The Game-Changing Treatment That Aims to Halt the Addiction Epidemic
Sponsored As the death toll of our nation’s opioid addiction crisis climbs, it’s time to break down stigma and embrace new possibilities for recovery.
After her daughter, Brittany, fell into a 7-year spiral with heroin use, Katie Donovan left her career to begin a new one as a family recovery coach, hoping to help others navigate the physical, emotional and financial devastation of addiction. But the path to asking for help is its own tremendous battle. With her blog, A Mother’s Addiction Journey, Donovan wants to complete that puzzle and fight the deadly consequences of an us vs. them mentality.
Not my problem
“It's the shamed disease,” Donovan says. “There is such a stigma surrounding it that people don't want to reach out for help. I wanted to start sharing about how this can happen not only to my family, it can happen to anyone.”
Dr. Genie Bailey, M.D., DABAM, is an associate clinical professor of psychiatry and human behavior at Brown University. “Stigma allows us to separate us from them,” she notes. “It's always easier to say they aren't making good choices, they brought this on themselves. It's really important that the public understands that opioid use disorder (OUD) is a real disease and that it crosses all socioeconomic, race and gender lines. It’s not just a disease of morally unstable or weak individuals.”
Yet as the population at large struggles to address these issues of awareness and bias, the medical research community is working to develop innovative solutions. “The message people need to hear,” says Dr. Bailey, “is that we do have treatment, and it works. With opiate addiction, we know that if we can keep the individual in treatment, they're much more likely to be alive.”
Because weekly and monthly injectables can be administered by a medical professional as soon as a patient decides to seek treatment, they may offer an alternative to oral therapy.
A holistic approach
The medical community largely agrees that the path to recovery lies in medication assisted treatment (MAT), a “whole patient” approach — as termed by the National Institute on Drug Abuse — that involves both medicine and behavioral health intervention.

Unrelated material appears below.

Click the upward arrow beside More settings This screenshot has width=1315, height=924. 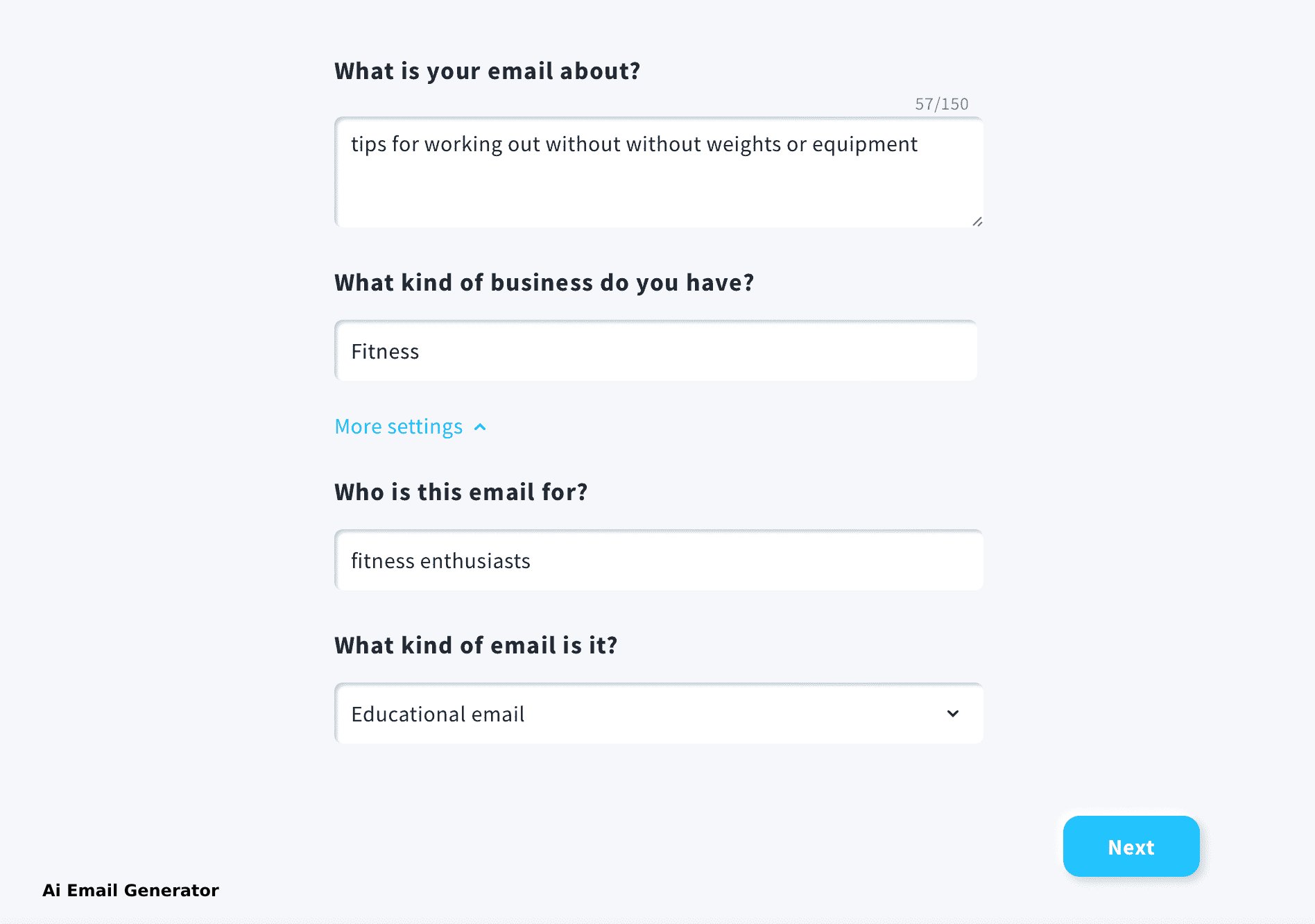pos(480,427)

Braeburn Pharmaceuticals has received a fast track designation and priority review status from the FDA for CAM2038, a buprenorphine injection in both weekly and monthly forms. “By bringing long-acting injectables to the market and to these patients who so desperately need them, we're giving physicians the tools they need to address this multi-faceted epidemic,” says Braeburn’s president and CEO, Mike Derkacz. “They don't have to spend a lot of time scaring patients into taking their medicine on a daily basis. Instead, they can focus on their patients’ recovery process, including both treatment and psychosocial counseling which will make a real difference in these patients' lives.”
A range of benefits
“When someone reaches out for help, that window of opportunity is so small; we need to grab it,” says Donovan. Because weekly and monthly injectables can be administered by a medical professional as soon as a patient decides to seek treatment, they may offer an alternative to oral therapy.
“When they become frustrated that they can't get treatment, it's just easier to use again,” Donovan adds, noting that there are many barriers to treatment for those with OUD. Often the individual can’t go away to a detox facility, due to cost of private facilities, lack of open beds in public ones or the inability to leave a family member or pet in their care.
The tragic nature of the disease also makes it so, even if a person wants treatment, they “are often pulled back into wanting to be back in a state where they're altered by the drug. They're compelled to do that and have cravings for that,” explains Dr. Bailey.
Taking a weekly or monthly injectable in the controlled environment of a doctor’s office may lessen the risk of abuse associated with oral alternatives, including patients selling or sharing medicine. “Injectables will help us expedite the treatment of OUD,” Dr. Bailey concludes, “because it takes away the choice for the individual. They don't have to make an active choice every day to take something that's going to protect them and their recovery.”